We have reached the end of Clicker Training 101 but I wanted to show you…
Below are some more clicker training tips…
- A click is more powerful than words when you are training a dog. The click means that the behavior was accurate and a treat is following. This is powerful stuff for a dog.
- You can use the clicker beyond daily training. Say someone comes in your door and your dog doesn’t jump and you want to reward that. You click. Say the kids are eating ice cream and your dog often sneaks a taste, but doesn’t this time. You click. Once you have established how the clicker works with your dog, he will understand that the click means “job well done”.

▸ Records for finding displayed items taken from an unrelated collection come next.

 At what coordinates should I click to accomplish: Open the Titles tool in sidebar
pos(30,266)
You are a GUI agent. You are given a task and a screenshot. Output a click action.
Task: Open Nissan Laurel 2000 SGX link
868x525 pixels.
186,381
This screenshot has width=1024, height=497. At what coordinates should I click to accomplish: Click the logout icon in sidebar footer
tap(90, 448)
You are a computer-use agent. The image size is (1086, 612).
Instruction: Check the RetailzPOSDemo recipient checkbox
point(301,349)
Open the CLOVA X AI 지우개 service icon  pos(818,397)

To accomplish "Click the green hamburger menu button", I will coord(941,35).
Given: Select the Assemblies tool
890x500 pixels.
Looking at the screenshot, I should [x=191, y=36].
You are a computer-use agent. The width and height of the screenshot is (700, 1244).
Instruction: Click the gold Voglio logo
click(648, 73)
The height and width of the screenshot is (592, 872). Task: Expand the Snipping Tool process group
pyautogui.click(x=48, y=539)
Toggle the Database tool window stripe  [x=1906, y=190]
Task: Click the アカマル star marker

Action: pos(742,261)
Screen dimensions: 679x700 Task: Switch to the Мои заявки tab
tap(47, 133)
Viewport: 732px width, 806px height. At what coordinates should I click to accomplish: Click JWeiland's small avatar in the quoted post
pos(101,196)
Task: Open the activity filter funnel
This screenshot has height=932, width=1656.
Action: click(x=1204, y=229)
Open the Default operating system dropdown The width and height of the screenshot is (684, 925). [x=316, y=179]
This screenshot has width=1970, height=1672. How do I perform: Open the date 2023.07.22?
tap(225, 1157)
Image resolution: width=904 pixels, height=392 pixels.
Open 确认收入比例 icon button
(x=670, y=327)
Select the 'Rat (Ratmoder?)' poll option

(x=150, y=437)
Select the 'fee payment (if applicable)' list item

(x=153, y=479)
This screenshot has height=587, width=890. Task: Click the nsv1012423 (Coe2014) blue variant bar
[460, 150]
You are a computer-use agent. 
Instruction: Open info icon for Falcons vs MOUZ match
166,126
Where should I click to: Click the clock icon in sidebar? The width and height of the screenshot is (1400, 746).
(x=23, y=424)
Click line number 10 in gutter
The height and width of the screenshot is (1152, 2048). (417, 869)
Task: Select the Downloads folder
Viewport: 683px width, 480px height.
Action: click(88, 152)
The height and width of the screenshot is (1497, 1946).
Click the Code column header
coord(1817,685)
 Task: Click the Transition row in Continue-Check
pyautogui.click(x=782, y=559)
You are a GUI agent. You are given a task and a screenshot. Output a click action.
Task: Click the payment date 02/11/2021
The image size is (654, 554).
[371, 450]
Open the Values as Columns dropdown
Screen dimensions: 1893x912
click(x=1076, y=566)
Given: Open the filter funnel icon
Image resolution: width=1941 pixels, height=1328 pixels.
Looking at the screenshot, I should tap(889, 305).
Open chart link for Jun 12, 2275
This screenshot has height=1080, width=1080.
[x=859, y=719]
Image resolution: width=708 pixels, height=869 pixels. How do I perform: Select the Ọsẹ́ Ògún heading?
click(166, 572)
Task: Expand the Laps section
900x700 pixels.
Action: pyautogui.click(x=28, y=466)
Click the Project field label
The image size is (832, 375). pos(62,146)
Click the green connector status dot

- Just click once. That’s a click in and a click out. If you want to show your dog that you are particularly proud or happy with a job, give him more treats, not more clicks. The clicker is most effective when used consistently but sparingly.
- And because the idea is to reward quickly via a click, if you click too often, you will confuse the dog as he wonders what else he did that was good. Only click once for the good behavior and leave it at that.
- Don’t wait for your dog to perform something perfectly. Click when you see the beginnings of the desired behavior. Perhaps your dog is stubborn about sitting when you tell him to. But he begins to crouch when you tell him to “sit”. You click. Eventually, he’ll respond by performing the full behavior correctly.
- This isn’t a method to boss your dog around. If your dog doesn’t respond to the clicker, keep trying. Maybe move into a different room, or separate the dog form other pets.
- If you are clicker training more than one dog, (or pet, as other pets can be trained this way as well), do it separately, not with the pets sharing a space during training.
- Carry a clicker with you and click when your dog makes good choices, or simply does something cute. For example, you can click when you’re at the dog park and your dog simply wags his tail and sniffs another dog (if he previously barked or got excited), or when he (very cutely) cocks his head or lifts his paw for a “shake”. As with any true positive reinforcement, by clicking you are confirming for your dog that his behavior is desirable and welcome.
- Only click when it’s appropriate. Otherwise, you’ll confuse your dog and give him the signal that he’s getting rewarded but he won’t know why.
- Keep the clicker away from others who might click at inappropriate times. This can be seriously confusing when you begin the training process, in particular, but even later on, it can confuse your dog if he’s hearing the clicker and has no idea why.